◆ Dataset entries
######

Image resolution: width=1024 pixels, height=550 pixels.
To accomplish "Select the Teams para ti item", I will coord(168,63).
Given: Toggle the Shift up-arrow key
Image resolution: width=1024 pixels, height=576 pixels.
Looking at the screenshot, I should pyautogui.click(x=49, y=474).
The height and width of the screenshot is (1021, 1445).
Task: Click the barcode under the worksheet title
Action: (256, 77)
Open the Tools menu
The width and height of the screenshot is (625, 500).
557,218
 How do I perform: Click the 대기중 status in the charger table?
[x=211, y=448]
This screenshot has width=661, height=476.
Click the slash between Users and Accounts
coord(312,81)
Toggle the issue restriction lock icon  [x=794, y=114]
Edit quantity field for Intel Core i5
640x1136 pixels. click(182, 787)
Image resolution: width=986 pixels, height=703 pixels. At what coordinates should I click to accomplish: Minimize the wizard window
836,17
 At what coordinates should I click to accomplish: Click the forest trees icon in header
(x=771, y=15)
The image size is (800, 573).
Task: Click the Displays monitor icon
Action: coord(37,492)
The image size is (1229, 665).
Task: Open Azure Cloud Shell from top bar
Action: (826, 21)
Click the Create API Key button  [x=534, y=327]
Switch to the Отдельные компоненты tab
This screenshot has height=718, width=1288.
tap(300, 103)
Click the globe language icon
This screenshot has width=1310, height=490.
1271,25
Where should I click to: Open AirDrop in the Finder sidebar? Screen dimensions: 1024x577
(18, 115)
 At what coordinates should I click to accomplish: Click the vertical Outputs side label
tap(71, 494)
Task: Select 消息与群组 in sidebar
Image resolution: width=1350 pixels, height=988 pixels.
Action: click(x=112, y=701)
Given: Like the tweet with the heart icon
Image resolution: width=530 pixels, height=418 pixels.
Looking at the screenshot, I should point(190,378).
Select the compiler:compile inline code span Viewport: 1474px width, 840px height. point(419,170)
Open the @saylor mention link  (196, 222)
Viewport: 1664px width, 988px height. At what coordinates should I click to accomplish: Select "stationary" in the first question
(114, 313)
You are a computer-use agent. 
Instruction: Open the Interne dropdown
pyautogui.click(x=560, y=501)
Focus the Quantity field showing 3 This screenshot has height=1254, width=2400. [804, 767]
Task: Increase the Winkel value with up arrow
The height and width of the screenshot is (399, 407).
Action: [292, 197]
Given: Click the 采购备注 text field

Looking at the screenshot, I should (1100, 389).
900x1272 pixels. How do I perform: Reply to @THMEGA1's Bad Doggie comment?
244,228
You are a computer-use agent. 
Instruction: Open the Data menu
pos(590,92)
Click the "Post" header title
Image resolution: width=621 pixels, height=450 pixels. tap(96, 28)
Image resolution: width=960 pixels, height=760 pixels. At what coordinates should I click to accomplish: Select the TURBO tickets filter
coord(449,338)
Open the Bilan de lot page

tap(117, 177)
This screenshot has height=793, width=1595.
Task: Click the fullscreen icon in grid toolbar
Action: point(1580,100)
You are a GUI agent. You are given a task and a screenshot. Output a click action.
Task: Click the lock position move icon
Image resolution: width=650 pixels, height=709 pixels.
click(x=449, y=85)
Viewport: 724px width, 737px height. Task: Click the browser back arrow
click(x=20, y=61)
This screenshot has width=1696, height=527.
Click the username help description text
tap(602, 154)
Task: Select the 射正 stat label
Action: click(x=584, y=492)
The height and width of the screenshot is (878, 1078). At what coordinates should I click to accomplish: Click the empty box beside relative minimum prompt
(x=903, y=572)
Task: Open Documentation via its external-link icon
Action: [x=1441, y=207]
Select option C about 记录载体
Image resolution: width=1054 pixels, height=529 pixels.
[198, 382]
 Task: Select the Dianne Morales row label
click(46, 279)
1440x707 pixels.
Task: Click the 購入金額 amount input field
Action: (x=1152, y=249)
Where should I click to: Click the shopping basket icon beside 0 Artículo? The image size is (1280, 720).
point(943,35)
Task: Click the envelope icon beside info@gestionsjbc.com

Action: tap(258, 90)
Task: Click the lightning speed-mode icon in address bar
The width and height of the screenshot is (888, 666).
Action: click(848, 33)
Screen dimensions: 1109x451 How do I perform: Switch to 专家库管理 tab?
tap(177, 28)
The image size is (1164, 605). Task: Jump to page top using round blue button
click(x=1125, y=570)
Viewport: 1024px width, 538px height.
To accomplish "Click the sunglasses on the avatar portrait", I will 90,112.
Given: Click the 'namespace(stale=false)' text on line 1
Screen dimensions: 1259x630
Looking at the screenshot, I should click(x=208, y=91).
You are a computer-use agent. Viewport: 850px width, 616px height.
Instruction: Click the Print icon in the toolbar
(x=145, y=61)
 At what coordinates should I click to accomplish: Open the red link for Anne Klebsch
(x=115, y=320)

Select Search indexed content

######

◆ PROBLEM DETAILS
What lines of the data contain the string "Toggle"? List them.

◆ OUTPUT FOR THIS EXERCISE
Given: Toggle the Shift up-arrow key
Toggle the issue restriction lock icon  [x=794, y=114]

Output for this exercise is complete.